In a study of prisoners released in 30 states from 2005 to 2010, the DOJ’s statistical arm found that more than 75 percent of those released committed another crime within five years, and 82 percent of those who stole property went back to their old ways.
Several social and economic factors are at work in leading many people to commit crimes and to return to crime when re-entry into society isn’t successfully carried out. But Sessions’ greatest concern is crime victims.
“Sessions looks at the crime rate, which affects everyone, more than the incarceration rate,” says William Otis, a former chief of the appellate division in the U.S. attorney’s office for the Eastern District of Virginia and former special White House counsel for President George H.W. Bush. “There’s a big divide in the country on that, and he primarily views criminals as victimizers.”
Sessions’ mindset is perhaps captured in this recounting of his approach as U.S. attorney in Mobile in the 1980s and early ’90s by his longtime assistant aide-turned-chief of staff, DeKeyser.
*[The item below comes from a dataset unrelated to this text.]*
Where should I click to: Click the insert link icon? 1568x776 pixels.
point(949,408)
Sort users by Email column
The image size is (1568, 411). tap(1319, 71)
“Jeff knew it was the petty criminals who made life difficult,” DeKeyser says. “The ones who steal your TV. If a criminal otherwise didn’t have much of a serious crime but was a repeat offender, if they had a gun, he’d find a way to make a federal case out of it and add an automatic five years. With state charges, they would have gotten out pretty quickly.”
The event line for the Trump administration has accelerated at a pace never seen before, with months and years of significant news and change happening almost weekly. And major breaks from custom and policy have become routine. It has thus far provided Sessions with an almost perfect laboratory for his desire and design to take us back to “better times.”
This is to his delight—as we learn new lessons about lessons learned.